Gündem

Tıp ve hukuk barajı için iptal davası

Abbas Güçlü: YÖK kendini nasıl savunacak? İptal gelirse hiç şaşırmam...

05 Temmuz 2015 15:15

Tıp ve hukuk fakültelerine getirilen baraj uygulamasının takılan oğlunun haklarını geri alabilmek için Demet Can, YÖK’ün, tıp ve hukuk fakültelerine getirdiği barajla ilgili olarak, yarın sabah Danıştay nezdinde yürütmeyi durdurma davası açıyor.

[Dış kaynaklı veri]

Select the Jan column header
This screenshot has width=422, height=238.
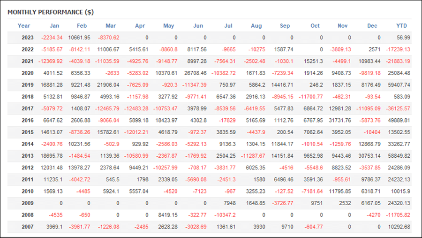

Konuyu Milliyet’teki köşesine taşıyan Abbas Güçlü’nün “Tıp ve hukuk barajı için iptal davası!” başlığıyla yayımlanan (5 Temmuz 2015) yazısı şöyle:

Maç orta-sında kurallar değişir mi?

Değişmemesi gerekir.

Ama burası Türkiye. 

Ne istenirse, o olur.

Hele ki isteyen devletin ta kendisiyse.

Allah’tan bir hukuk devletiyiz ve çiğnenen yasaların, devlet adına yapılan dayatmaların karşısında yine devlet var!..

MEB, YÖK ve ÖSYM, bugüne kadar defalarca yargı duvarına tosladı. Ama hâlâ bildiklerini okumaya devam ediyorlar.

Biz ne dersek o olur şeklindeki zamansız dayatmaları yüzünden, aldıkları doğru kararlar bile tartışmalı hale geliyor. Hatta yargıya taşınıyor!

Tıpkı Demet Can’ın, oğlunun hayallerinin elinden çalınması üzerine açtığı davada olduğu gibi!..

Dayatmaya hayır

Can, YÖK’ün, tıp ve hukuk fakültelerine getirdiği barajla ilgili olarak, yarın sabah Danıştay nezdinde yürütmeyi durdurma davası açıyor. Müthiş bir dilekçe hazırlamış. Çok uzun, bu yüzden tümüne yer vermek mümkün değil (tamamını  www.abbasguclu.com’da bulabilirsiniz)...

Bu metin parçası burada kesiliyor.